Task statement:
From the material below, list every line containing "screenshot".

Dataset extract:
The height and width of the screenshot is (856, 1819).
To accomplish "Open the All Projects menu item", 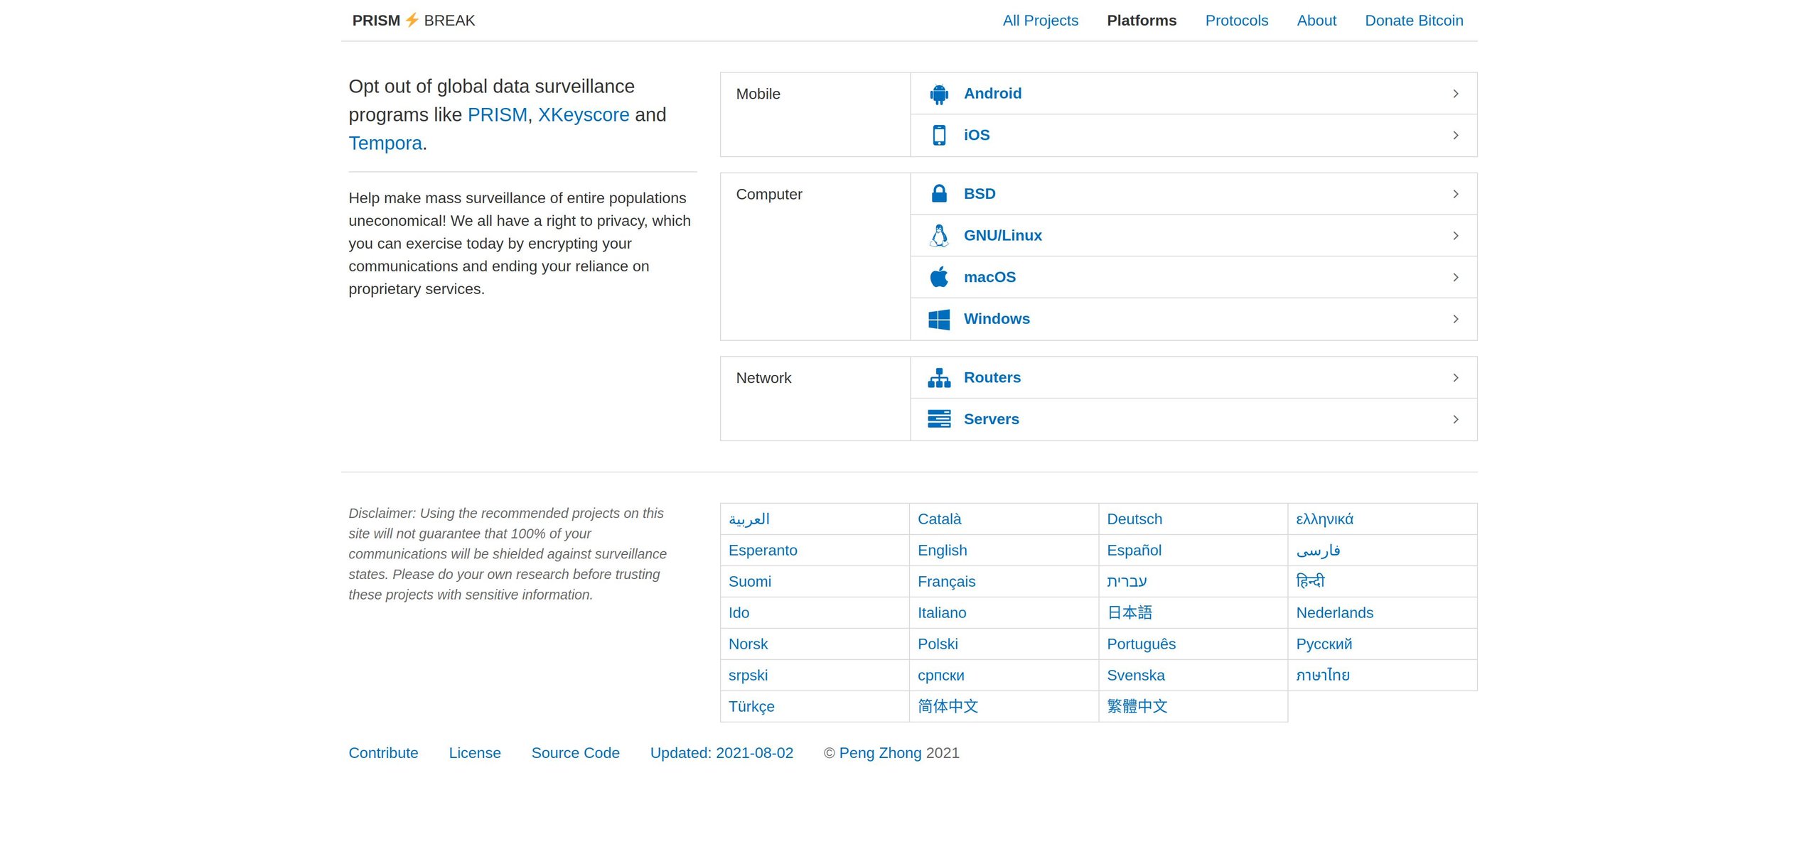I will click(x=1040, y=21).
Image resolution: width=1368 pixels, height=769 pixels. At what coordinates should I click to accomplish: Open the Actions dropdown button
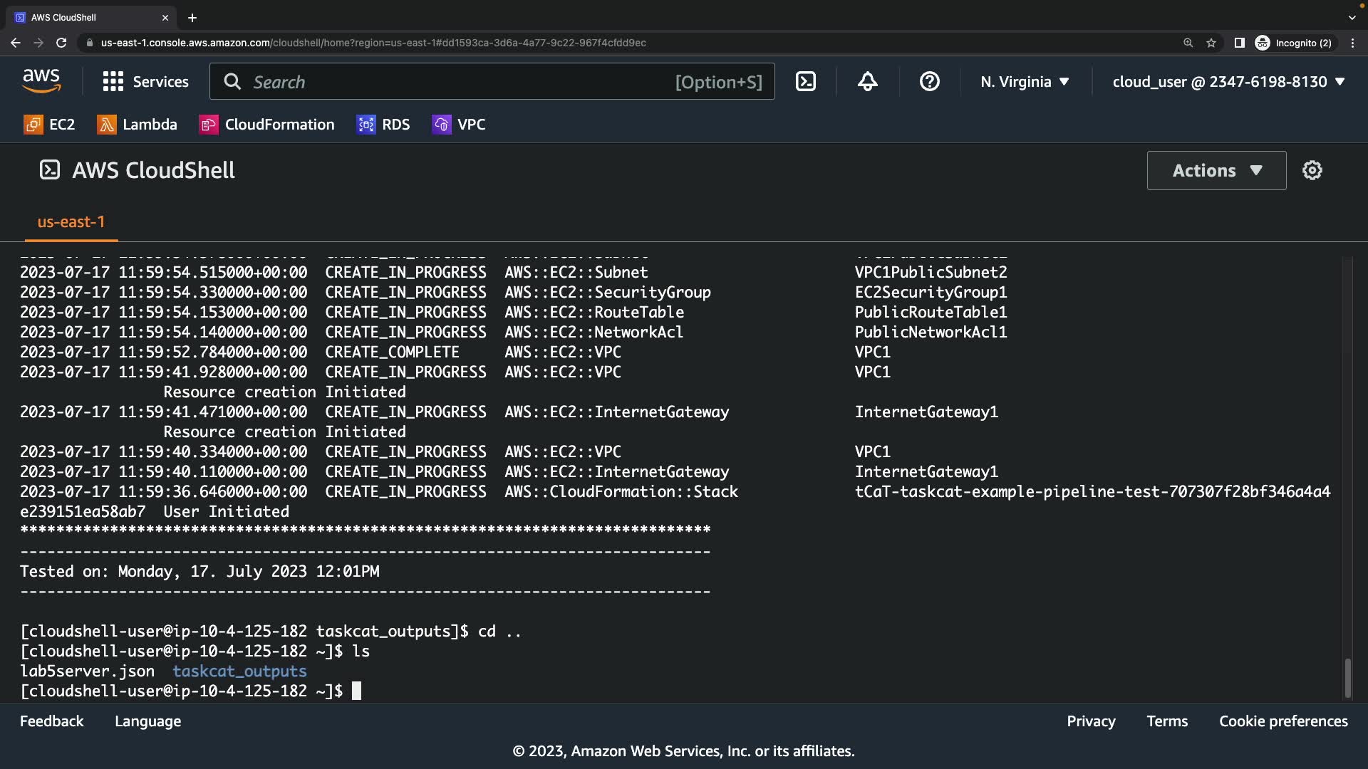(1216, 170)
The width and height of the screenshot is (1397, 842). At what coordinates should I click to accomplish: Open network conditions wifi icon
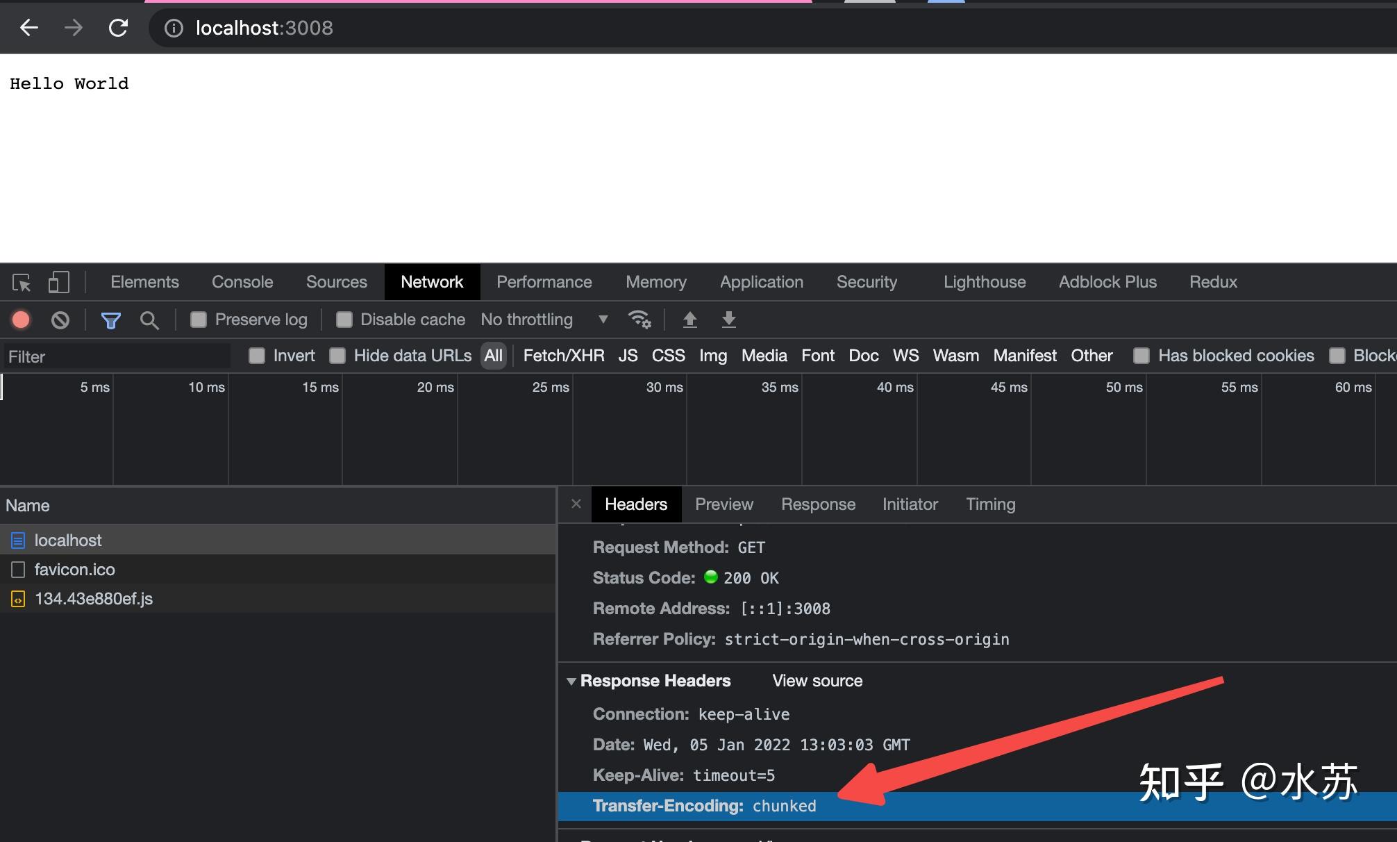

Completed task:
The height and width of the screenshot is (856, 1819).
The width and height of the screenshot is (1397, 842). At what coordinates should I click to accomplish: Open network conditions wifi icon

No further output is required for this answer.